Small Wars Journal

Outside the Wire: How U.S. Special Operations Troops Secretly Help Foreign Forces Target Terrorists

Sun, 04/17/2016 - 4:28pm

Outside the Wire: How U.S. Special Operations Troops Secretly Help Foreign Forces Target Terrorists by Souad Mekhennet and Missy Ryan, Washington Post

… The operation illustrates the central but little-known role that U.S. Special Operations troops can play in helping foreign forces plan and execute deadly missions against militant targets.

In recent years, U.S. forces have provided this kind of close operational support — a range of activities including what’s known in military parlance as “combat advising” or “accompany” and “enabling” assistance — in a growing list of countries beyond the active battlefields of Iraq and Afghanistan, including Uganda, Mauritania, Kenya, Colombia, the Philippines and Tunisia.

Those activities have taken on greater importance as the Obama administration has scaled back the direct combat role of U.S. troops overseas and instead sought to empower local forces to manage extremist threats.

At the same time, the strategy, while low-risk to Americans, has done little to change the overall security picture in countries with deep political and economic problems. It is an approach that some analysts say may provide the partner forces — and the United States — with a false sense of security while having little lasting effect…

Read on.

Comments

The article seemed fair to me, and of course the issue remains for those who advocate the indirect approach as the way to address these security issues, and that is, "At the same time, the strategy, while low-risk to Americans, has done little to change the overall security picture in countries with deep political and economic problems. It is an approach that some analysts say may provide the partner forces — and the United States — with a false sense of security while having little lasting effect."

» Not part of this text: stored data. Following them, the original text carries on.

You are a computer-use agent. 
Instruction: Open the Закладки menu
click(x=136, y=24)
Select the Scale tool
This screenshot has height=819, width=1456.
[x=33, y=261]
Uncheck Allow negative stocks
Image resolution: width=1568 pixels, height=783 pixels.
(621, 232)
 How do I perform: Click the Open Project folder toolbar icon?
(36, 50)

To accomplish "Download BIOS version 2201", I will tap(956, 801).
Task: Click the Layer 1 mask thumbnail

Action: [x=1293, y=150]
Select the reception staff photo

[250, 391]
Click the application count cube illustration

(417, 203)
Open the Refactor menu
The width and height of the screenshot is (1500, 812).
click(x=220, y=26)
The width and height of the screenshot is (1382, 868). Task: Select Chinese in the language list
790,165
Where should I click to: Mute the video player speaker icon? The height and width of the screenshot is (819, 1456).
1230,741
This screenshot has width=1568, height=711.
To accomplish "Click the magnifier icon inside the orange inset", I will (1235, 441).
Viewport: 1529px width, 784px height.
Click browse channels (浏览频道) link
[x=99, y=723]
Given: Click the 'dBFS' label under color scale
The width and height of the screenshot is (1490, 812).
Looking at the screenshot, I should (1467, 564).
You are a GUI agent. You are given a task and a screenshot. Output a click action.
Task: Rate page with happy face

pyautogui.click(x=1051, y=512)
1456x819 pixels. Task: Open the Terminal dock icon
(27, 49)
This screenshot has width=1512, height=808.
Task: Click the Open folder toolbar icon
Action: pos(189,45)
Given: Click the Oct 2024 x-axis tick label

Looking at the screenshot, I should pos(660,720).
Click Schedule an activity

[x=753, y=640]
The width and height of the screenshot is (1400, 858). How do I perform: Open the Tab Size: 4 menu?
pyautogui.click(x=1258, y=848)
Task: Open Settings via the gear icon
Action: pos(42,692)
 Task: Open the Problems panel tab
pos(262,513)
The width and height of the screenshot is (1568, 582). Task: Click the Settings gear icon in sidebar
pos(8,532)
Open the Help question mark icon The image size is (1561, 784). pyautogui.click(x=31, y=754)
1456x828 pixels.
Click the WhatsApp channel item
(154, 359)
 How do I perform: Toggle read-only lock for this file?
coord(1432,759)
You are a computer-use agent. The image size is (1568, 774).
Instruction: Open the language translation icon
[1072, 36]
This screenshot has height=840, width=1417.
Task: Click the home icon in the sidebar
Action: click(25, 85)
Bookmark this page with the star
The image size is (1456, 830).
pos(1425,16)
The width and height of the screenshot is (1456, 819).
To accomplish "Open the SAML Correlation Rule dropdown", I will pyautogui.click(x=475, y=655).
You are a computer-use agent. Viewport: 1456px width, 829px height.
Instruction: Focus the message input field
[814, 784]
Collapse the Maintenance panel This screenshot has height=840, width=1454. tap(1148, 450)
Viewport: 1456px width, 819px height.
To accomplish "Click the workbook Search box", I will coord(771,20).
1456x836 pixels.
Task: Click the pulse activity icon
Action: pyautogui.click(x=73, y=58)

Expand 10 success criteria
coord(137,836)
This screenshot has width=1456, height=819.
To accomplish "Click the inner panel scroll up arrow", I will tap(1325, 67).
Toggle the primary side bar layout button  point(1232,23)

This isn't an attack on the indirect approach or FID, but rather a call to do a much better job of connecting our ways to ends so we actually achieve our desired ends. Simply continuing the same approach around the world is wrong headed, this approach has repeatedly feel short in many parts of Africa, Afghanistan, the Philippines, and Iraq. Why? The answers are different for each region, but they need to be explored and our approach modified accordingly.